Finances: The official has won praise for bountiful returns on investments. But she has chafed at the prospect of tighter oversight.

August 08, 2000|KENNETH R. WEISS | TIMES EDUCATION WRITER

Here's the dilemma facing the UC Board of Regents: Some regents want to get rid of an employee, but the employee--although headstrong and difficult in the eyes of her critics--has done a terrific job by most objective measures.

That thorny management problem surfaced Monday when the regents hastily held a meeting via telephone conference call that had been publicly billed as a session to handle the resignation of UC Treasurer Patricia A. Small. The regents were set to give her the title of treasurer emeritus and finalize a buyout package to provide a slow, graceful exit.

But after meeting in secret for an hour, the regents flung open the doors to announce that there was no deal. Or as the Board of Regents Chairwoman S. Sue Johnson put it: "There remain some details to be worked out."

Some of those details are that Small is proud of her 29 years of faithful service to the University of California, the last four as the university's treasurer.

In that job, which pays $273,600 a year, she manages the university's $52.9-billion investment portfolio. And she has done so with considerable success.

Small couldn't be reached for comment Monday. But as she has pointed out earlier, the $37.9-billion pension fund has averaged 21.3% return over the past four years. It has been growing so fast that employees have not had to contribute at all to their retirement fund for a decade.

So the 54-year-old treasurer, sources said, balked at the idea that she would work on "special projects" for newly hired Senior Vice President Joseph Mullinix for the next three years as she edges closer to retirement.

Instead, she wanted to continue to help manage the university's investments, according to UC sources. Before becoming treasurer in 1996, Small was No. 2 in the treasurer's office for 15 years.

But some regents have grown uneasy at Small's resistance to their increasing interest in how the university's money is managed.

"I am laudatory of the treasurer and what she has done for the pension fund and its returns," said Judith Hopkinson, chairwoman of the regents' investment committee. "But the regents have a responsibility of some oversight and that's what we are doing."

For years, the UC regents showed little interest in the treasurer's office. In 1998, however, Regent Gerald Parsky, a Los Angeles financier, took over the investment committee and began to scrutinize UC's portfolio, which includes the university's $5.2-billion endowment.

The regents brought in an outside consultant, Wilshire Associates, to review UC's investment policies.

As part of the overall review, the regents decided that the portfolio was too risky with 63% of the funds in high-growth stocks, which can be more volatile than other investments. The regents have now set a limit of 53% of the portfolio in such equities.

Small bristled at the intrusions, regents said, partly because she was long used to acting independently. Until recently, the treasurer's office reported only to the regents and was independent from systemwide administration that oversees the nine UC campuses.
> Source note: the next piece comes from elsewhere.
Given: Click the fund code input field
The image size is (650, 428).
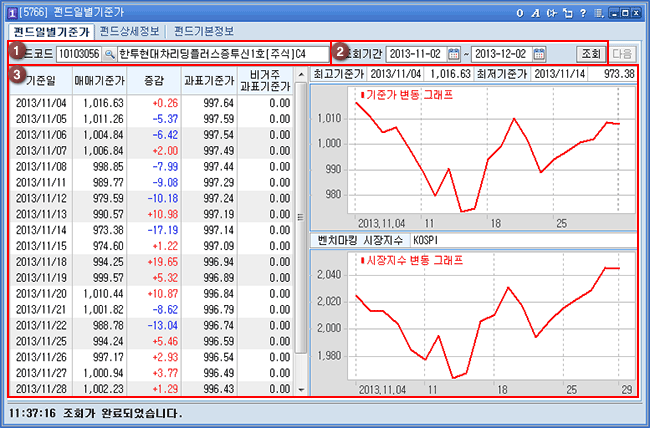Looking at the screenshot, I should point(78,53).
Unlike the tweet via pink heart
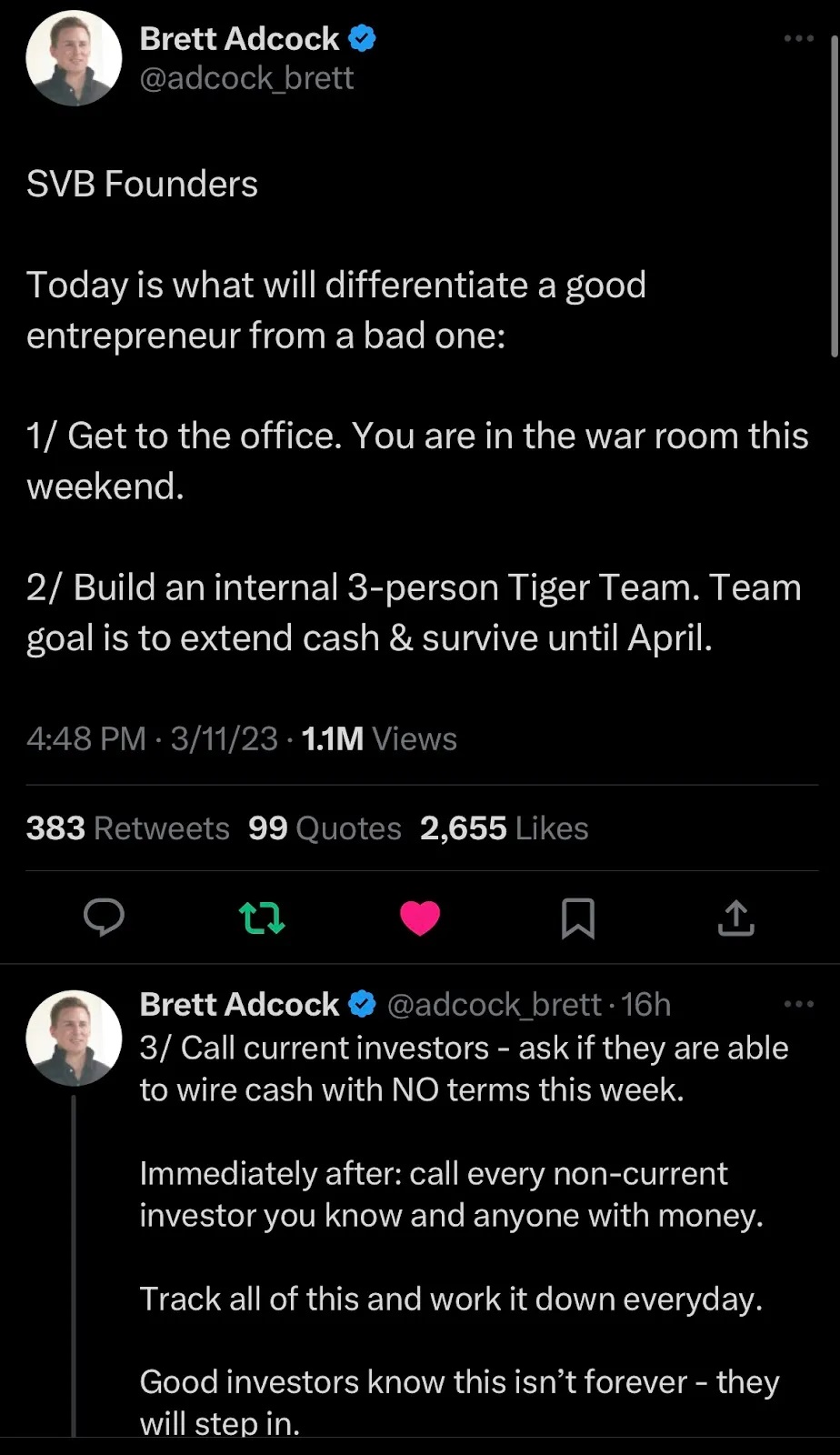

But last month, the regents placed the treasurer's office under the oversight of UC President Richard C. Atkinson. Atkinson had made the regents nervous in the past couple of years by repeatedly warning them that he had no control over the treasurer's office and implying that he should be held harmless were anything to go awry.

By all accounts, the university's pension fund and endowment are in a strong financial position. But a number of regents, who spoke on condition of anonymity, said they want to make sure the funds are managed by someone who could help the university weather stormy financial markets in the future.

All this has troubled some of Small's friends in the investment world, who suggests that politics is playing a part in the discussion--a suggestion that regents deny.

"It doesn't make much sense that they are trying to get rid of her," said Arnold H. Weiss, general counsel of Emerging Markets Partnerships. "If you compare her record to anyone else's, she has done extremely well. She is one of the best money managers I know."